→ **WHAT IS NEEDED**
Using the entries below, output exactly the lines from the one containing "Home (709, 1668)" through the final line, both included, and no others.

Dataset records
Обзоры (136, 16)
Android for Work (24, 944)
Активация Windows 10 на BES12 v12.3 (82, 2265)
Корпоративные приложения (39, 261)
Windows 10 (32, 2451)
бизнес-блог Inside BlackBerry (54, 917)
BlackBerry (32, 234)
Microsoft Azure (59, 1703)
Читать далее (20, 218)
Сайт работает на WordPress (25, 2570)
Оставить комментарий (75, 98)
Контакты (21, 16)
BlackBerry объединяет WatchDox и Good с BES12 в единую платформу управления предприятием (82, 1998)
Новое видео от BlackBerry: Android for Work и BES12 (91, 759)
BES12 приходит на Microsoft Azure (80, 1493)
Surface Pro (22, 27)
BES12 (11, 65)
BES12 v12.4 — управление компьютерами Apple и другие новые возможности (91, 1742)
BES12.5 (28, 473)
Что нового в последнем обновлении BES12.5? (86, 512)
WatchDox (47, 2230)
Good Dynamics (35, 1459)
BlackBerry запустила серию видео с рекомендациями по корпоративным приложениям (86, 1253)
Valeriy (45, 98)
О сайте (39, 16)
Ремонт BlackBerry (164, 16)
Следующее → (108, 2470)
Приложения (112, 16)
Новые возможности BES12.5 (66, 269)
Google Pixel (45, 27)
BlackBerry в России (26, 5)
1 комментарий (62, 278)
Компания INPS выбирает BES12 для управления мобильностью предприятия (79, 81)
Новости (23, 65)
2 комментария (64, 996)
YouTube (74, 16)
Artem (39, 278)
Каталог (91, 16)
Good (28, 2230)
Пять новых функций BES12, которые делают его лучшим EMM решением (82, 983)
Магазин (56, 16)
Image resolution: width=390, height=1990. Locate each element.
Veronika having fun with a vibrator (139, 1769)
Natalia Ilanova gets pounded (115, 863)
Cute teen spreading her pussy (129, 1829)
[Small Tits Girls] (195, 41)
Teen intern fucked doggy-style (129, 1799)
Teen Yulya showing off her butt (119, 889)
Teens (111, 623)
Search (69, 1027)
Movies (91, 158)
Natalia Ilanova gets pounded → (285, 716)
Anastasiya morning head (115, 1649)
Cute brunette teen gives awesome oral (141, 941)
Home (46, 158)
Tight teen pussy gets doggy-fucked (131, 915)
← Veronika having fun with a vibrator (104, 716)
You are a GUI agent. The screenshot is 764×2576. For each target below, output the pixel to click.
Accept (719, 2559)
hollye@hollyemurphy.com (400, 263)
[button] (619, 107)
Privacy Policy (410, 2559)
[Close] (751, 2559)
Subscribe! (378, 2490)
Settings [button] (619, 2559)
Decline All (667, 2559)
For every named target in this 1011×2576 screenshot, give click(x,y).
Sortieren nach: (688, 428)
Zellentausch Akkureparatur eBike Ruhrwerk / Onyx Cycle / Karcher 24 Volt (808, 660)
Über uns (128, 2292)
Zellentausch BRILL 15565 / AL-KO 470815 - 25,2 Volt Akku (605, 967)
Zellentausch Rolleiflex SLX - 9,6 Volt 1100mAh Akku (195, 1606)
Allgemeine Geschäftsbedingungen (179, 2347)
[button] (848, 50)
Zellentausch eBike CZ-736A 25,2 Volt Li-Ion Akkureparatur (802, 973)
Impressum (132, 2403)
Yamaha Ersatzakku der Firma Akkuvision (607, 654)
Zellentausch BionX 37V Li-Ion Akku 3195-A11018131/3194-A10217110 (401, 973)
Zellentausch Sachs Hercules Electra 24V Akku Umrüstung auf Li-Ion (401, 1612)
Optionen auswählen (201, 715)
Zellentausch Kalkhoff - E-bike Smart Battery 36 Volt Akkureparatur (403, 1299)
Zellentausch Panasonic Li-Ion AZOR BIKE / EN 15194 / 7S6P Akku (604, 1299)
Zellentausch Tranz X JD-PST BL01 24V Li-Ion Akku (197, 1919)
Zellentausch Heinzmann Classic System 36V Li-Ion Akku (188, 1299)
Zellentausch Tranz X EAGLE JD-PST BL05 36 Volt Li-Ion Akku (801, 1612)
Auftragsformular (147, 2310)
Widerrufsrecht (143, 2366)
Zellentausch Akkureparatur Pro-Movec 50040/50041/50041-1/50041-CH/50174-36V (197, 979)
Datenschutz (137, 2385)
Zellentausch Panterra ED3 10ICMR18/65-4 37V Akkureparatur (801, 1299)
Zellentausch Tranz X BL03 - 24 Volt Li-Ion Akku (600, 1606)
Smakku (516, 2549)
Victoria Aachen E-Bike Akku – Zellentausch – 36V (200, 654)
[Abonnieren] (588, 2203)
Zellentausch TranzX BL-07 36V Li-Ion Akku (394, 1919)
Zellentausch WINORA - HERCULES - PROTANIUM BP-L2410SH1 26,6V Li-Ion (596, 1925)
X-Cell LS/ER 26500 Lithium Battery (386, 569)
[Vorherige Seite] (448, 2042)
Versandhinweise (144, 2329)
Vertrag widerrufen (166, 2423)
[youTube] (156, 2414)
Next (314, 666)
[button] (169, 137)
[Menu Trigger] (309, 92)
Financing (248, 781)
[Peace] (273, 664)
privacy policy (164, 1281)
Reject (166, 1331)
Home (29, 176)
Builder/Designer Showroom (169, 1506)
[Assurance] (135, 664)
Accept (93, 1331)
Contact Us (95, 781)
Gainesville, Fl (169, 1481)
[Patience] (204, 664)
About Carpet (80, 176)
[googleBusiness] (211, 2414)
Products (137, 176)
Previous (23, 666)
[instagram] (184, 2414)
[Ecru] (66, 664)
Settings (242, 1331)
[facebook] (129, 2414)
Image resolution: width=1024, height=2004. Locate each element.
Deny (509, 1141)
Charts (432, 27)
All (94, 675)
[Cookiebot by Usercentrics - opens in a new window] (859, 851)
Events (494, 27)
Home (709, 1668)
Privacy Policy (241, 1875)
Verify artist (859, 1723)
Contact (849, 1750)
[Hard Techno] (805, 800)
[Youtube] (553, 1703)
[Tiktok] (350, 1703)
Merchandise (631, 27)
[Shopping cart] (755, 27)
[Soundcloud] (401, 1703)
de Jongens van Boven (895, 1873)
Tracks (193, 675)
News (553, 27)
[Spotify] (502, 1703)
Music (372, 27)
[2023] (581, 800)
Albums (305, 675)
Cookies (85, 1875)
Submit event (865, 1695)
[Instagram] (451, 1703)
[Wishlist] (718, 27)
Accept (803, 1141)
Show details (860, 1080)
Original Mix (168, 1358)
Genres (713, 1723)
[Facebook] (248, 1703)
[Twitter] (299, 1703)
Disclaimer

→ **ANSWER BOX**
Home (709, 1668)
Privacy Policy (241, 1875)
Verify artist (859, 1723)
Contact (849, 1750)
[Hard Techno] (805, 800)
[Youtube] (553, 1703)
[Tiktok] (350, 1703)
Merchandise (631, 27)
[Shopping cart] (755, 27)
[Soundcloud] (401, 1703)
de Jongens van Boven (895, 1873)
Tracks (193, 675)
News (553, 27)
[Spotify] (502, 1703)
Music (372, 27)
[2023] (581, 800)
Albums (305, 675)
Cookies (85, 1875)
Submit event (865, 1695)
[Instagram] (451, 1703)
[Wishlist] (718, 27)
Accept (803, 1141)
Show details (860, 1080)
Original Mix (168, 1358)
Genres (713, 1723)
[Facebook] (248, 1703)
[Twitter] (299, 1703)
Disclaimer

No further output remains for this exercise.